The prospect of sustainable demand was expected to attract entrepreneurs to invest in domestic supply capacity.

“The international market, and particularly the African market, should be seen as a source of long-run demand that will outlast any short-term mass roll-out strategy,” emphasises the department.

The Key Action Programme for solar water heating was the roll-out of a national SWH programme and manufacturing and install-ation capacity, through a phased approach to SWH production to increase the local market size and allow long enough lead times for manufacturers to upscale.

The DTI’s SWH milestones are:
• By the second quarter of the 2010/11 financial year (ending March 31, 2011), the DoE will introduce a subsidy programme covering one-million units by 2014.
• By the end of December 2010, the DTI and the National Regulator for Compulsory Specifications will publish amended national building regulations to make it compulsory for new buildings and upgrades to homes to install SWHs and other energy efficiency building requirements, from March 2011.
• By the end of September 2010, the DTI will ensure that legislation is enacted to make it compulsory to install a SWH when an existing geyser is replaced.
• Between 2010/11 and 2012/13, DTI incentives and Industrial Development Corporation (IDC) industrial financing will be leveraged to support investment and increasing manufacturing and installation capacity in the SWH value chain.
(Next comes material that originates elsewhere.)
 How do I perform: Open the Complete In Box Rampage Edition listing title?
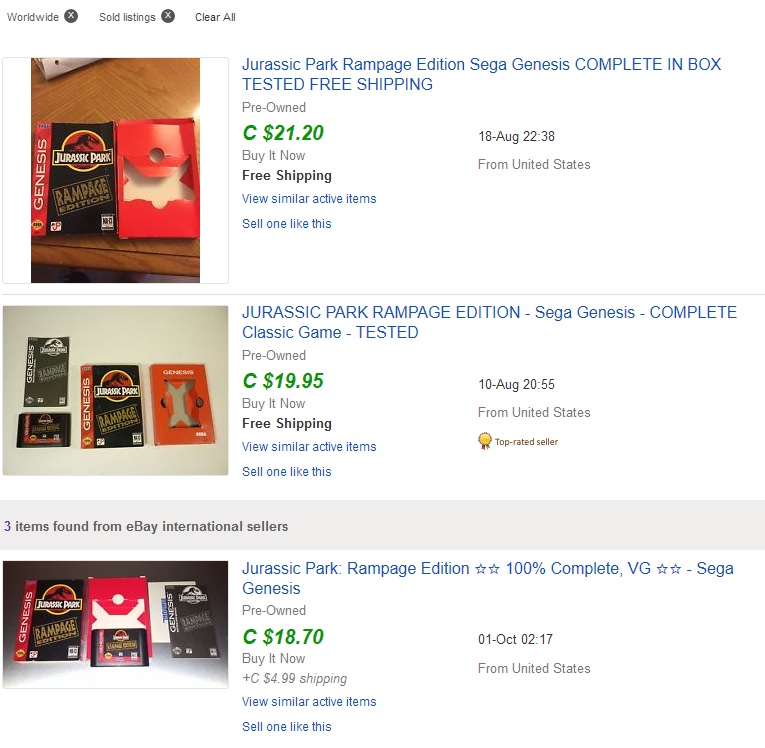481,74
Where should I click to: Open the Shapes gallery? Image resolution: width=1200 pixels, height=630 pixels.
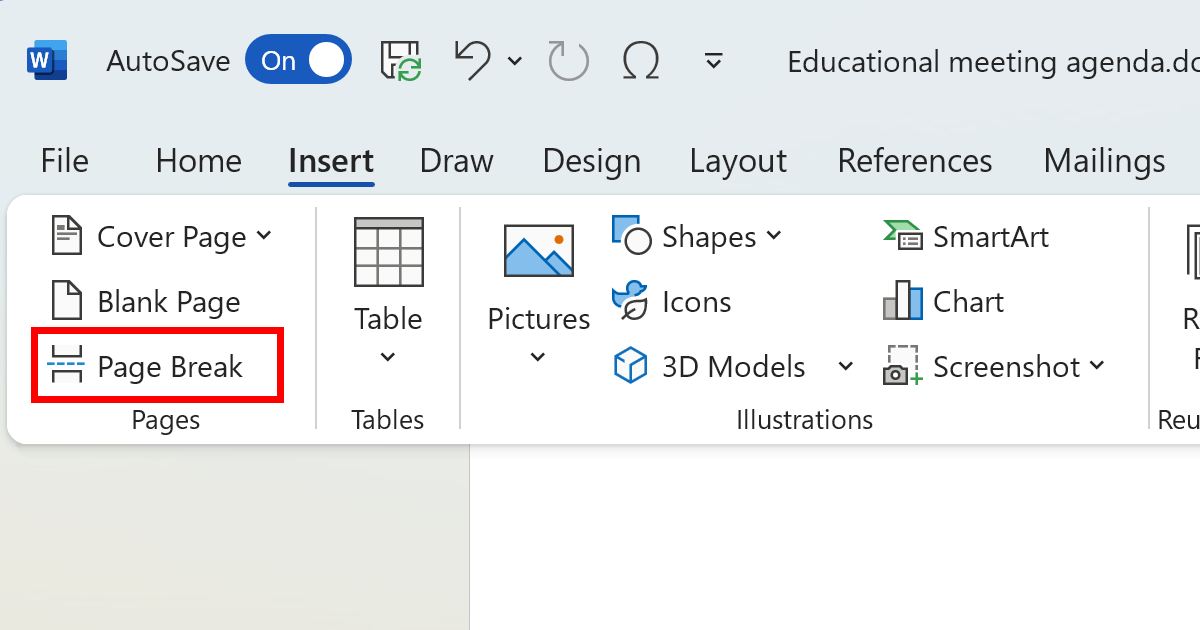coord(697,237)
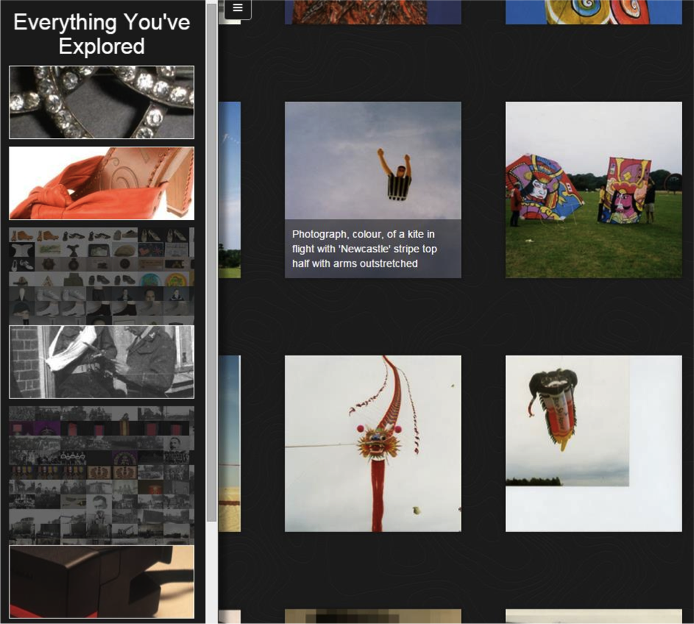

Sustainable Energy Society of South Africa SWH division head Dylan Tudor-Joneswelcomes the initiatives and looks forward to cooperating with authorities with relevant inputs where needed.

With regard to increasing manufacturing capability, Tudor-Jones warns against premature investment until the demand has been created to justify significant investment, but adds that once the demand is visible, he is “fully behind” incentives to increase manufacturing capability.

The programme hopes to increase SWH installation from 35 000 to 250 000 units a year over the next three years, and to increase manufacturing from 20 000 to 200 000 units a year.

The DTI also recognises that poor-quality products could give the entire industry a bad name, thus the requirement for clear standards for the industry, and the need to unblock the South African Bureau of Standards (SABS) testing bottlenecks is vital.

Concentrating Solar Thermal
Concentrating solar thermal (CST) power is viewed as “the most promising renewable- energy generation option in South Africa” and, therefore, should receive priority support, even though wind and biomass should also be explored and developed, says the DTI.

The department notes that the IDC is currently investing in a CST demonstration plant, near Upington, in the Northern Cape, which aims to leverage the renewable-energy feed-in-tariff. This requires that Eskom expedite its Power Purchase Agreement.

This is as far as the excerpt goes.